▶ SOURCE TEXT:
______________________________
Nixon believed that opening relations with China would persuade both China and the Soviet Union to support a negotiated settlement in Vietnam that preserved the south as a viable state. Although he succeeded in withdrawing American ground troops in 1973, he failed in Vietnam when North Vietnamese forces took over the south in 1975 and forced a humiliating evacuation of all Americans.

In Iraq in 2007, George Bush faced this difficult choice: whether to withdraw American forces, as domestic and international opinion was demanding, or order a surge of forces in an effort to reverse the downward trend in security that threatened to turn into full-scale civil war. He chose a surge. After a year of sustained operations, it brought security to nearly all of Iraq’s cities as well as countryside.

WHAT ARE Barack Obama’s options in Afghanistan and Iraq?

U.S. commanders in Afghanistan have asked for 30,000 more troops to fight the Taliban and to strengthen the Kabul government. Secretary of Defense Robert Gates said last week that he has recommended about 12,000 additional troops. Yet, none of our NATO allies, with the exception of Britain, Canada, and the Netherlands, is willing to add to current forces. Germany doesn’t currently permit its troops to engage in combat.
______________________________
▶ DATA EXCERPT:

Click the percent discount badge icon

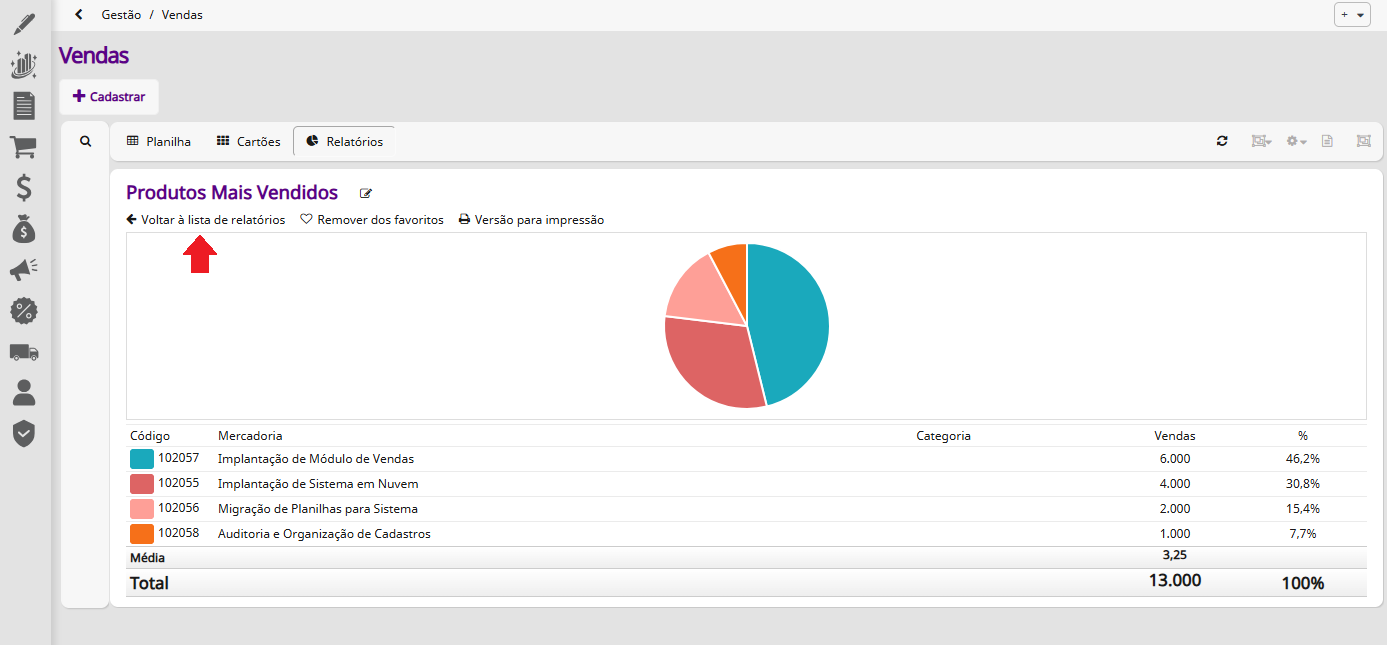[23, 311]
______________________________
▶ WRITTEN TASKS:
1. Answer these from the Source text:
(a) In what year did North Vietnamese forces take over the south?
(b) What did George Bush choose to do in Iraq in 2007?
(c) How many additional troops did Robert Gates say he has recommended for Afghanistan?
2. Pull out the passage of the Source text between "WHAT ARE Barack" and "engage in combat.", inclusive.
The listing has no role in this work.

▶ COMPLETE ANSWERS:
1.
(a) 1975
(b) He chose a surge of forces.
(c) About 12,000

2.
WHAT ARE Barack Obama’s options in Afghanistan and Iraq?

U.S. commanders in Afghanistan have asked for 30,000 more troops to fight the Taliban and to strengthen the Kabul government. Secretary of Defense Robert Gates said last week that he has recommended about 12,000 additional troops. Yet, none of our NATO allies, with the exception of Britain, Canada, and the Netherlands, is willing to add to current forces. Germany doesn’t currently permit its troops to engage in combat.